══ Page excerpt

It began with public lashings and escalated to a horrific stoning. Residents of northern Mali now find themselves with a choice: to accept an unrecognisable Azawad or reject the Islamist-terrorist alliance that has taken over their homeland.

Northern Mali residents thought they had seen the worst when Ansar al-Din and MUJAO seized control of the region. Al-Qaeda was already in the vast desert region, running training camps that doubled as repositories for kidnapped westerners, but Malians were untouched. The Touaregs’ long struggle for regional autonomy had also hardened citizens.

Mali
Mali

Even after the Islamist group and the al-Qaeda offshoot teamed up to segregate schools, force women to wear veils, shutter bars and night clubs, and inflict brutal lashings for smokers, drinkers and clean-shaven men, Malians still didn’t anticipate what would happen on July 29th.

Ansar al-Din militants killed two young Touaregs in Aguelhok, a village located between the Tsalit military base and the north-eastern city of Kidal. Witnesses said the Islamists placed the young man and woman in two separate pits and hit them with stones, as 300 of their neighbours looked on in silence.

The unmarried couple had two children, including a six-month old baby.

“They launched calls of distress and shouted profusely, but members of Ansar Al-Din did not have mercy, nor did they have mercy for the young children left behind,” journalist Mohamed Ag Ahmedou told Magharebia.

“The woman was pregnant with another baby who died in its mother’s womb,” Ag Ahmadou added.

Under Sharia law, a stoning for adultery requires a confession. If the person “denies or hides it, he cannot be stoned”, the imam of a Gao mosque, Ould Brahim, told Magharebia.

════

Required actions
**a.** Quote the northern Mali excerpt from "Even after the" to "on July 29th.".
**b.** For each statement, say whether it agrees with the northern Mali excerpt, and back each yes or no with the deciding words of the excerpt quoted exactly: (i) The stoning took place in Aguelhok. (ii) About 300 neighbors watched the stoning. (iii) The couple who were killed were married.

══ Items

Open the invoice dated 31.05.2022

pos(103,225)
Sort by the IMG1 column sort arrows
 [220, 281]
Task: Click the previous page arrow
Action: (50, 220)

════

Solutions to the exercise
**a.**
Even after the Islamist group and the al-Qaeda offshoot teamed up to segregate schools, force women to wear veils, shutter bars and night clubs, and inflict brutal lashings for smokers, drinkers and clean-shaven men, Malians still didn’t anticipate what would happen on July 29th.

**b.**
(i) Yes: "Ansar al-Din militants killed two young Touaregs in Aguelhok"
(ii) Yes: "as 300 of their neighbours looked on in silence"
(iii) No: "The unmarried couple had two children"